The situation and position of the apical field of spines as well as the presence of apical lobes in Spirocarcinus resemble those in genera assigned to the Kingsleyini , which might represent a possible affinity between them. The G1 nevertheless shows a quite distinct organization in which the distal part is rather twisted as evidenced by the displacement of the marginal suture from the mesial to the cephalic surface on the distal sixth of the stem ( Fig. 2 View FIGURE 2 A, D). The marginal process also reaches the apex of the gonopod, being continuous with its distal border. In Kingsleyini , the distal part is not twisted, the marginal suture is straight, with the marginal process distinctly shorter than the apical lobes, and ending either straight or oriented towards the caudo-lateral side. This cephalad torsion of the marginal suture seems to be unique to Spirocarcinus as it is also not apparent in representatives of the other tribes of Pseudothelphusinae . A slight twist towards the cephalic side can be noticed in some species of Epilobocerinae (see Rodríguez 1982: 26, fig. 4), a group distributed in the West Indies and considered to be the most primitive among the Pseudothelphusidae ( Rodríguez, 1982) . The length of the exopod of the third maxilliped is 0.50 times the length of the outer margin of the ischium in Spirocarcinus ( Fig. 2 View FIGURE 2 E), which is similar to species of Potamocarcinus . In species of Kingsleyini , except Eudaniela spp., length does not exceed 0.3 the length of the outer margin of the ischium ( Rodríguez 1982; Campos & Magalhães 2004). The presence of large triangular teeth on the lateral margin of the carapace ( Fig. 2 View FIGURE 2 F), though a rather uncommon feature among pseudothelphusids, can be found in a few species of both Potamocarcinini and Kingsleyini ( Pretzmann 1975; Rodríguez 1982; Magalhães 1986; Rodríguez & Hobbs 1989).

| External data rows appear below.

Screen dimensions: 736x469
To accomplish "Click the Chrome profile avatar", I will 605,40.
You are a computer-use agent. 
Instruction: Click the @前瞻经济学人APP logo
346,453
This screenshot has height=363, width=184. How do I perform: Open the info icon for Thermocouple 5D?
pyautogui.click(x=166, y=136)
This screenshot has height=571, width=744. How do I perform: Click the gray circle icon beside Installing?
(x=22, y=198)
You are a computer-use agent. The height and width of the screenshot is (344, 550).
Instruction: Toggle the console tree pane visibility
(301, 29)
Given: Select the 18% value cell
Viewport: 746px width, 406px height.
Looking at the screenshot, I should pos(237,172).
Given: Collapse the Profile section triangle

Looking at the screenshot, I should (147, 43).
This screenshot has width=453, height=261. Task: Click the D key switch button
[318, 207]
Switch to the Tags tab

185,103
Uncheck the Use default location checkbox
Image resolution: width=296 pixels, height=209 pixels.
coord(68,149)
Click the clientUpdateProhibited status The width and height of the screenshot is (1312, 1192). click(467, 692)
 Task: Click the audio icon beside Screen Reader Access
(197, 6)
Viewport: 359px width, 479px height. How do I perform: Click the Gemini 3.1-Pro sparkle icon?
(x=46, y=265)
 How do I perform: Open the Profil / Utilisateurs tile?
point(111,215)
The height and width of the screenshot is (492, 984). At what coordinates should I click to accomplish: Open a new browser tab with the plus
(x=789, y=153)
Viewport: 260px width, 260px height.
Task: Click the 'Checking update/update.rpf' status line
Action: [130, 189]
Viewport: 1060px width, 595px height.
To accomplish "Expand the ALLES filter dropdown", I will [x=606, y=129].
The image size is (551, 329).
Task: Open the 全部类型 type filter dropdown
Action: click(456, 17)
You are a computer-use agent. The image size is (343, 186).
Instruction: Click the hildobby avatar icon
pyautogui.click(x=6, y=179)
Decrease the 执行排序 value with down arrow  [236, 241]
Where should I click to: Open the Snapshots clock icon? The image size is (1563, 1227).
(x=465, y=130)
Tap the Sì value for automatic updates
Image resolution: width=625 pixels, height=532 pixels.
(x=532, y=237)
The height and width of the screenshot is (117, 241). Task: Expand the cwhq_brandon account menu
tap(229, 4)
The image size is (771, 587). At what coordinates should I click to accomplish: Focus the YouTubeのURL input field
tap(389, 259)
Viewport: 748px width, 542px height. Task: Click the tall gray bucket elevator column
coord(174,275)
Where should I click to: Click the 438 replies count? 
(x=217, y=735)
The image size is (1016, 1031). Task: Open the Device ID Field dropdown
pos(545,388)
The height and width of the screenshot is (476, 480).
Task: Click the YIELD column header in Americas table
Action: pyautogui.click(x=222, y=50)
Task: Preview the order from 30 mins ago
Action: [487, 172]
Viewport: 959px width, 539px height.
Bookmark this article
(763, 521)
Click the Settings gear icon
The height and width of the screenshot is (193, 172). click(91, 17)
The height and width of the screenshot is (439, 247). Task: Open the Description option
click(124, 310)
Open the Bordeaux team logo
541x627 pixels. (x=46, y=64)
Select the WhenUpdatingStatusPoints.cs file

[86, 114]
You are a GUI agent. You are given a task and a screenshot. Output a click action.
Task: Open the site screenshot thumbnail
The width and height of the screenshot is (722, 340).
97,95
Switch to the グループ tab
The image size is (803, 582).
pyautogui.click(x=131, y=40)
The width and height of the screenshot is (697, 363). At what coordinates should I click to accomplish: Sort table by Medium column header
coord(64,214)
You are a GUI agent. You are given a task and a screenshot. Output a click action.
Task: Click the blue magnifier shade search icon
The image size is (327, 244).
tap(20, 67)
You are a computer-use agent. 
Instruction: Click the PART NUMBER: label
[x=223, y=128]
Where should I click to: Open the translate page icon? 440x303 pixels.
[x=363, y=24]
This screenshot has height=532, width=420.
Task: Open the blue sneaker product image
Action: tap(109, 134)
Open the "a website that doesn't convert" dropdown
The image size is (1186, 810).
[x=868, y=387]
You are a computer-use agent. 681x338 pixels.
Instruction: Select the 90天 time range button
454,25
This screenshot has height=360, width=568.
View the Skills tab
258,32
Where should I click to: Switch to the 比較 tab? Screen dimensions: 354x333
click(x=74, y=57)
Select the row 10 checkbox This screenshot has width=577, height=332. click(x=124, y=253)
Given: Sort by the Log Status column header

Whether those characters might indicate a closer affinity with Kingsleyini , Potamocarcinini or even with Epilobocerinae , remains to be investigated by a thorough morphological and molecular study that can help to evaluate the systematic relationships within the family ( Villalobos & Álvarez 2010).

The holotype of S. garthi (USNM 107096) is totally disarticulated, the anterolateral teeth broken or eroded, and both G1s detached from the body.